Apple is confirming that some installations of its Leopard operating system have left a "Blue Screen of Death," and recommends the OS be reinstalled or installers use "line commands" to get the systems booting properly.

After a much-anticipated launch on Oct. 26, user reviews of Leopard began surfacing on the Internet by the hundreds over the weekend. But as the night and morning wore on Saturday, a greater number of reviews and comments on Web forums began complaining of the blue screen, and said the problem left their Mac-based computers "bricked."

On its own web site, Apple has acknowledged the complaints and responded with its suggested solution. The news-social network Digg.com began linking to Apple's posting early Sunday morning.

"After completing an upgrade installation of Leopard and restarting the computer, a 'blue screen' may appear for an extended period of time," Apple wrote.
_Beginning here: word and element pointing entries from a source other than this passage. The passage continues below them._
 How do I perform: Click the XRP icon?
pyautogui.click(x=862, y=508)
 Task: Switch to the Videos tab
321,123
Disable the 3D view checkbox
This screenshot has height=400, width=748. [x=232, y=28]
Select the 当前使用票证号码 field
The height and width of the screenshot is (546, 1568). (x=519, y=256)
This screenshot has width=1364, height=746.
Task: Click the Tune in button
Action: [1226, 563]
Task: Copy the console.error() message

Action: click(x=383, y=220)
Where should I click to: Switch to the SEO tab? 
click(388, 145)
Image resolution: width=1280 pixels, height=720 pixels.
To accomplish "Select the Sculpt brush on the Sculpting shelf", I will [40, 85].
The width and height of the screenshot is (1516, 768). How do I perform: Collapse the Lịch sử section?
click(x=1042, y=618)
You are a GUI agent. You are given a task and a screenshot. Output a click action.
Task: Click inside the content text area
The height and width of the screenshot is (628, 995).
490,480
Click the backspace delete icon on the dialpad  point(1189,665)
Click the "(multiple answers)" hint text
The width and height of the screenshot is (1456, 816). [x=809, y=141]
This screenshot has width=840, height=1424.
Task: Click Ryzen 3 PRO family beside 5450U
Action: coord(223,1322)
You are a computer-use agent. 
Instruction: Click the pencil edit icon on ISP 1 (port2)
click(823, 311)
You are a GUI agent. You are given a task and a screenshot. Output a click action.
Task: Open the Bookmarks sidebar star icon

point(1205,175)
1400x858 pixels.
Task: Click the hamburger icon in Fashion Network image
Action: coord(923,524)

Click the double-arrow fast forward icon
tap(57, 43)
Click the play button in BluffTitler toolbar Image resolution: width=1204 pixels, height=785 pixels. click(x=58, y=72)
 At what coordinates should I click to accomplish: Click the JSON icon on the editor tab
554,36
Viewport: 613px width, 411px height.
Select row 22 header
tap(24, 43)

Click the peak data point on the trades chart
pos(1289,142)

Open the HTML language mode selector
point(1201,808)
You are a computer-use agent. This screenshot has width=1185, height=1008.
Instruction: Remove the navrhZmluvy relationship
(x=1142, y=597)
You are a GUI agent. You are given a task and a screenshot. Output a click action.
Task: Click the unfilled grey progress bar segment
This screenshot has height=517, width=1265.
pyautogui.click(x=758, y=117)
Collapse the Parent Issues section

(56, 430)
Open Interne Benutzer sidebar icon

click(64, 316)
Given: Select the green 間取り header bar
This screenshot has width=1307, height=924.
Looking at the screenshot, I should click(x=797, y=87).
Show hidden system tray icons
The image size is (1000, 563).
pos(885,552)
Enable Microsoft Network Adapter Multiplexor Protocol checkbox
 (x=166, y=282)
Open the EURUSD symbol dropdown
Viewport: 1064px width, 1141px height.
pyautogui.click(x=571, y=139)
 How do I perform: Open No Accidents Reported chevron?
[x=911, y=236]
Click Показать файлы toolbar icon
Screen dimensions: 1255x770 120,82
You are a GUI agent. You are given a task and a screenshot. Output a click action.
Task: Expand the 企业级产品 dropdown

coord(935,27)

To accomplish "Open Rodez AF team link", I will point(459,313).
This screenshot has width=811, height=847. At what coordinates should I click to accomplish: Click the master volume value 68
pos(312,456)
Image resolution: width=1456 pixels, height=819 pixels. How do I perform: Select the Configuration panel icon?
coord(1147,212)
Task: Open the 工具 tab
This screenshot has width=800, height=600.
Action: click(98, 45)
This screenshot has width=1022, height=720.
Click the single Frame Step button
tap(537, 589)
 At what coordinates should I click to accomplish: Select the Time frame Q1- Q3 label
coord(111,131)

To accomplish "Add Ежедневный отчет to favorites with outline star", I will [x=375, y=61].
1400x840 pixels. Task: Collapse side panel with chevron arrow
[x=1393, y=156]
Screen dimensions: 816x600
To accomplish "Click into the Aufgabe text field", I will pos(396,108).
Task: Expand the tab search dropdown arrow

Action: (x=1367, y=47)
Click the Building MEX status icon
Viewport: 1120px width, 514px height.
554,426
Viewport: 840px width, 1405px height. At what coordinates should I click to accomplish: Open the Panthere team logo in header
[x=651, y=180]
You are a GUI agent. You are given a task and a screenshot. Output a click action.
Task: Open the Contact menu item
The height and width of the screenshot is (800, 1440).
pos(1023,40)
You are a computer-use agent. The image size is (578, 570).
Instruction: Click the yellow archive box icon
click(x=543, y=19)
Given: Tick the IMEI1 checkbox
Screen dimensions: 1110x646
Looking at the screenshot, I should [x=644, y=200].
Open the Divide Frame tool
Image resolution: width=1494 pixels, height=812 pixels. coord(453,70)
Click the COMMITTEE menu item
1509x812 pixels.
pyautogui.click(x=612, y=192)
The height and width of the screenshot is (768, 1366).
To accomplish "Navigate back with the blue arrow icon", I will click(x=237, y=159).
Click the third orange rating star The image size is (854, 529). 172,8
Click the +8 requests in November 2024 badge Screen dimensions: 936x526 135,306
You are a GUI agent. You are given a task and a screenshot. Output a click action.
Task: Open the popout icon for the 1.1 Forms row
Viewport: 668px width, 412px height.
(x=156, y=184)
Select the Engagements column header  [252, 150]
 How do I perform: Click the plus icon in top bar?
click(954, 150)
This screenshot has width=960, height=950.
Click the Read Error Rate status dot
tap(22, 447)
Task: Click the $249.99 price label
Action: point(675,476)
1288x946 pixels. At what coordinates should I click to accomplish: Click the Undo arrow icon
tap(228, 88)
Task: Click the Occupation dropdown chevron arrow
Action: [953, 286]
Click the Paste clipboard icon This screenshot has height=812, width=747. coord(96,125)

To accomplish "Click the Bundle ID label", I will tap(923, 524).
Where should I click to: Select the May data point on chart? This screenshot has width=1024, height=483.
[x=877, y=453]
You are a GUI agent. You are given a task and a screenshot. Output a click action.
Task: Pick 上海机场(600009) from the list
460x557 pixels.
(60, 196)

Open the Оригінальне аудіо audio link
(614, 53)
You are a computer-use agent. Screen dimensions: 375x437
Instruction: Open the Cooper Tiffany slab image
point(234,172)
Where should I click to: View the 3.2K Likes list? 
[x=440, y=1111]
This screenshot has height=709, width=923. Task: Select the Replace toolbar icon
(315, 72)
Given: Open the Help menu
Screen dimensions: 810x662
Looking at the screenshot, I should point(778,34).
"It may be necessary to perform an Archive and Install installation of Leopard," Apple wrote. "Archive and Install moves your existing Mac OS X system files to a folder named Previous System, and then installs a new copy of Mac OS X on the selected volume. Mac OS X"installed applications, such as Address Book and Safari, are archived, and new versions are installed in the Applications folder. Applications, plug-ins, and other software may have to be reinstalled after an 'Archive and Install.'" This is covered on page 7 of the InstallSetup Guide included on the Leopard DVD."

Apple also suggests using advanced line commands, "if you are comfortable using Terminal and have certain application enhancement installed."

The launch of Leopard, also known as Mac OS X 10.5, took off on Oct. 26 after a several-month delay - - so Apple could shift engineering resources from its iPhone development back to getting its next-generation Mac operating system out the door. For much of the year, growth of Mac-based personal computers has been about twice the rate of the rest of the PC industry and Apple now sits in third place in U.S. PC market share.